Once the initial ultrasound is complete, the site is dressed and draped in normal sterile fashion. The site is injected with a local anesthetic, and a scalpel may be used to nick the skin at the area of planned needle insertion. The biopsy needle, which consists of a spring- loaded outer cannula and inner stylet, is then cocked as shown in the diagram. The needle is passed through the skin into the renal parenchyma, often using ultrasound for real-time guidance. The patient is instructed to hold his or her breath, and then the actuator button is depressed, causing rapid advancement of both the inner stylet and outer cannula to the device’s predetermined penetration depth. A tissue core is acquired as the cannula rapidly passes over the stylet. Two or three cores should be acquired to ensure an adequate sample. The adequacy of the tissue cores can be assessed using low-power microscopic examination. An adequate sample should contain a minimum of 8 to 10 glomeruli. The cores should be transported in normal saline to the pathology laboratory or placed in ﬁxatives if the laboratory is not on site. A renal pathologist then examines the tissue using light microscopy, electron microscopy, and immunoﬂuorescence or immunohistochemistry. Typical routine stains for light microscopy include hematoxylin and eosin, periodic acid–Schiff, Jones’ silver methenamine, and trichrome.

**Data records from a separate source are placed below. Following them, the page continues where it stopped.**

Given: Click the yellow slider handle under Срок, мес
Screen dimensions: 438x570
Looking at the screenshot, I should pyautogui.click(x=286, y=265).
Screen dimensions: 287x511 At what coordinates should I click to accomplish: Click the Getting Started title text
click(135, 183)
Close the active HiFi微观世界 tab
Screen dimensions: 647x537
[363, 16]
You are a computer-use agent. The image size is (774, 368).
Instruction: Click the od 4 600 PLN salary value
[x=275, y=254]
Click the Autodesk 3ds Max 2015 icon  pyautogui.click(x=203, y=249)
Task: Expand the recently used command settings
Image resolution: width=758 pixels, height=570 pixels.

The main complications of a renal biopsy include bleeding, pain, damage/puncture of surrounding structures (liver, spleen, bowel), and arteriovenous ﬁstula formation. Bleeding is by far the most common complication, and it can occur into the urine collecting system, perinephric space, or subcapsular space. Patients should thus be monitored for approximately 4 to 6 hours after the procedure, with vital signs, hemoglobin levels, and urine color noted. Some centers perform a follow-up computed tomography (CT) scan or ultra-sound a few hours after the biopsy. In the event of a major bleed, transfusions or therapeutic procedures (e.g., angioembolization or laparotomy) should be performed as needed. In very rare cases, a renal biopsy results in kidney loss or death.